[Exercise description] Pick every line with "button" from the material below.

[Supplied records]
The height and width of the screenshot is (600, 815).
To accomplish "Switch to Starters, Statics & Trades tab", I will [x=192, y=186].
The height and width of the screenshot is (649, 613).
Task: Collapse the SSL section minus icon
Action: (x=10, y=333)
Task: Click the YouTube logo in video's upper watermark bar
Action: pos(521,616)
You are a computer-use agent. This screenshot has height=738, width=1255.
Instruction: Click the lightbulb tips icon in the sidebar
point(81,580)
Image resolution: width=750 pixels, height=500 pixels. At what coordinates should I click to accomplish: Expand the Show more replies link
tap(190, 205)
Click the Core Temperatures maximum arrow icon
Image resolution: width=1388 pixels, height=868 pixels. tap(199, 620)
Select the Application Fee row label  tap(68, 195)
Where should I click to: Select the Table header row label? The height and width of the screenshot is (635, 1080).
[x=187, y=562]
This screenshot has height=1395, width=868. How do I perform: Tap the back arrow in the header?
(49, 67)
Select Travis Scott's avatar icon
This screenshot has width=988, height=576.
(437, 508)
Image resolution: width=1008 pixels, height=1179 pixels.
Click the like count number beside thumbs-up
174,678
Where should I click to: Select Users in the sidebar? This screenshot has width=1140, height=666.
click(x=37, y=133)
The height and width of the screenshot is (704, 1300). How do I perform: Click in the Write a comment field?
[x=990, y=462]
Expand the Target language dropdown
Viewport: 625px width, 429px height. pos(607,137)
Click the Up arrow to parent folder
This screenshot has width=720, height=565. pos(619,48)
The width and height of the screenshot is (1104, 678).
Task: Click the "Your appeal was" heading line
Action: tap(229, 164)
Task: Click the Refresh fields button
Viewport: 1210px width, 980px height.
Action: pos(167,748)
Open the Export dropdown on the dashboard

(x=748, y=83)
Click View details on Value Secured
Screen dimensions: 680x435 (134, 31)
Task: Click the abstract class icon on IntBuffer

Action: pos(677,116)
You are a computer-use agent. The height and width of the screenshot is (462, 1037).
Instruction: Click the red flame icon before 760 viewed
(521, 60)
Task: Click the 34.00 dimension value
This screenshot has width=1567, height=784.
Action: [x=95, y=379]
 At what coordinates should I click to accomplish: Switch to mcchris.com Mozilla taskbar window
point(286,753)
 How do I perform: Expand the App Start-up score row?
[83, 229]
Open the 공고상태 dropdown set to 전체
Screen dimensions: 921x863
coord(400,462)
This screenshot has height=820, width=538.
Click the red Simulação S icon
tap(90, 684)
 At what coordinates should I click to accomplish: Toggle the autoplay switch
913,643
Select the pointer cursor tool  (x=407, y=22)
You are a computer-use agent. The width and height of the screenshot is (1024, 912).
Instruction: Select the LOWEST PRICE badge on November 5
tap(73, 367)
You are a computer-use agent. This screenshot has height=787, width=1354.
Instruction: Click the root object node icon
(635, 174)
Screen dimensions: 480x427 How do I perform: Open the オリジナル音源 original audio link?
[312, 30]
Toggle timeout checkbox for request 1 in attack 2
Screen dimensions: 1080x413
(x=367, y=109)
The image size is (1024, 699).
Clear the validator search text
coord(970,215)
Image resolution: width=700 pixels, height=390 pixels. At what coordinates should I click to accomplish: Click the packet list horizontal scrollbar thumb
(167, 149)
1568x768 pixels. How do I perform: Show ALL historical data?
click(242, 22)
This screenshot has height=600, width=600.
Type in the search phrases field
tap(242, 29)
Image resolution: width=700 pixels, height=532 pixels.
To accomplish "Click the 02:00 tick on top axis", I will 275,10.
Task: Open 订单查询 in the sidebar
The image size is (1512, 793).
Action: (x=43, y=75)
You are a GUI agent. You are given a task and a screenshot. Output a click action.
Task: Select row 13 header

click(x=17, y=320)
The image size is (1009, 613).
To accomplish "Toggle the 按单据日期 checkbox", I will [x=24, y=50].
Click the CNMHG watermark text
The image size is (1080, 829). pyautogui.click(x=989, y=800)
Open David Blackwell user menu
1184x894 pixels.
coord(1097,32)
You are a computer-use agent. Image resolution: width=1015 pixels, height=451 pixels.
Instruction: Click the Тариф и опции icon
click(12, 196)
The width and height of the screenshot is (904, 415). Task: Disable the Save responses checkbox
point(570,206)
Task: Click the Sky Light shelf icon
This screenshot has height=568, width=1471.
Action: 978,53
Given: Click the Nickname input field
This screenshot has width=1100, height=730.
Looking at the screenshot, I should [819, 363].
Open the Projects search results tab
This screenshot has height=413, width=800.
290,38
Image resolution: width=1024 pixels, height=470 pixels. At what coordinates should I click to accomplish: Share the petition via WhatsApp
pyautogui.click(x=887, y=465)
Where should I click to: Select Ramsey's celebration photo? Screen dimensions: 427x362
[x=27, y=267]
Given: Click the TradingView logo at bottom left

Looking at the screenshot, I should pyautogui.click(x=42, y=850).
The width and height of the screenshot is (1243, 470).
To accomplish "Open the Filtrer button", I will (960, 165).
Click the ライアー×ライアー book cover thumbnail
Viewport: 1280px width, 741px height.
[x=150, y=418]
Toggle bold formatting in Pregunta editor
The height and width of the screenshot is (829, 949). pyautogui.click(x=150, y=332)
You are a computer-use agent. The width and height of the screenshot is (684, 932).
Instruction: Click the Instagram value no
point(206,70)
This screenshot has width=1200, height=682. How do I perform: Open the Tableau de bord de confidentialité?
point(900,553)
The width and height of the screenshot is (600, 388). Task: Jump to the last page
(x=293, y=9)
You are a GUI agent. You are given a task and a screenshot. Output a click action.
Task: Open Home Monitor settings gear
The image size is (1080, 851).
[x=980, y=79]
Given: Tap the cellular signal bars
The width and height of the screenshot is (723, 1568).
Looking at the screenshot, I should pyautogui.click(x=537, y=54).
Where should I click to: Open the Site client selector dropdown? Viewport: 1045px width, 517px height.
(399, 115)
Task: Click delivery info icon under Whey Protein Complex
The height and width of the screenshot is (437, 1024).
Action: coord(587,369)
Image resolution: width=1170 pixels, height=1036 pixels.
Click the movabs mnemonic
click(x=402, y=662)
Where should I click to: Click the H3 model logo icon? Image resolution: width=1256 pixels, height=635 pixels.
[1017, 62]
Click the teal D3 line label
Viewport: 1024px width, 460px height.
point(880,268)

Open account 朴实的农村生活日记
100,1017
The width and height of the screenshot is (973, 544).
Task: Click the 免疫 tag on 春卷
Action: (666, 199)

[Finished exercise]
Task: Click the Refresh fields button
To accomplish "Open the Filtrer button", I will (960, 165).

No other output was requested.